Provided entries:
----

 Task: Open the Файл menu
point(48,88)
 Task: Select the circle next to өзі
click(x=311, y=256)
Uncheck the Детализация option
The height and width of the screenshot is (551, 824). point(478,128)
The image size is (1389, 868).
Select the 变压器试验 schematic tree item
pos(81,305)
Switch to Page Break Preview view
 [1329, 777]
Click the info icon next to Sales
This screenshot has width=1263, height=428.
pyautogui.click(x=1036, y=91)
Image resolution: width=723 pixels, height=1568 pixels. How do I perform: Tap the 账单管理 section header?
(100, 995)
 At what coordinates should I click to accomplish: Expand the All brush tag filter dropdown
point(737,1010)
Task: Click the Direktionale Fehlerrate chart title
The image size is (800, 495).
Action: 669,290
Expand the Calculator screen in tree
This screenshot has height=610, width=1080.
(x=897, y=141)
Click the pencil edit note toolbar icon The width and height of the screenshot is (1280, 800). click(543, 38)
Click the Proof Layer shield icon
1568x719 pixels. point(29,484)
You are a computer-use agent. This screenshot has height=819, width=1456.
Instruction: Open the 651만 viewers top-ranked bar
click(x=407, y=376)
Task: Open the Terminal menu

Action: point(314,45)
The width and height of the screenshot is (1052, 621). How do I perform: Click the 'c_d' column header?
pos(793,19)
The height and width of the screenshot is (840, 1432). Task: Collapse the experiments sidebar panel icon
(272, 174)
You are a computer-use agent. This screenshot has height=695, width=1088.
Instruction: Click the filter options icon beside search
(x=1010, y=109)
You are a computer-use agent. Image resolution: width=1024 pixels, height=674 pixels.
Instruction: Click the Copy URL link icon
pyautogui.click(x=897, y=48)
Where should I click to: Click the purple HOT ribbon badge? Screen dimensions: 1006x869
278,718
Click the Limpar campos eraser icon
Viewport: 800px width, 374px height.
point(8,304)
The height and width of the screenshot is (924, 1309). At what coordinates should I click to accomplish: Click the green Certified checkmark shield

----

Rewrite every one of the items above, changing "Terminal" to "Window" and leaving everything else untouched.

Task answer:
 Task: Open the Файл menu
point(48,88)
 Task: Select the circle next to өзі
click(x=311, y=256)
Uncheck the Детализация option
The height and width of the screenshot is (551, 824). point(478,128)
The image size is (1389, 868).
Select the 变压器试验 schematic tree item
pos(81,305)
Switch to Page Break Preview view
 [1329, 777]
Click the info icon next to Sales
This screenshot has width=1263, height=428.
pyautogui.click(x=1036, y=91)
Image resolution: width=723 pixels, height=1568 pixels. How do I perform: Tap the 账单管理 section header?
(100, 995)
 At what coordinates should I click to accomplish: Expand the All brush tag filter dropdown
point(737,1010)
Task: Click the Direktionale Fehlerrate chart title
The image size is (800, 495).
Action: 669,290
Expand the Calculator screen in tree
This screenshot has height=610, width=1080.
(x=897, y=141)
Click the pencil edit note toolbar icon The width and height of the screenshot is (1280, 800). click(543, 38)
Click the Proof Layer shield icon
1568x719 pixels. point(29,484)
You are a computer-use agent. This screenshot has height=819, width=1456.
Instruction: Open the 651만 viewers top-ranked bar
click(x=407, y=376)
Task: Open the Window menu

Action: point(314,45)
The width and height of the screenshot is (1052, 621). How do I perform: Click the 'c_d' column header?
pos(793,19)
The height and width of the screenshot is (840, 1432). Task: Collapse the experiments sidebar panel icon
(272, 174)
You are a computer-use agent. This screenshot has height=695, width=1088.
Instruction: Click the filter options icon beside search
(x=1010, y=109)
You are a computer-use agent. Image resolution: width=1024 pixels, height=674 pixels.
Instruction: Click the Copy URL link icon
pyautogui.click(x=897, y=48)
Where should I click to: Click the purple HOT ribbon badge? Screen dimensions: 1006x869
278,718
Click the Limpar campos eraser icon
Viewport: 800px width, 374px height.
point(8,304)
The height and width of the screenshot is (924, 1309). At what coordinates should I click to accomplish: Click the green Certified checkmark shield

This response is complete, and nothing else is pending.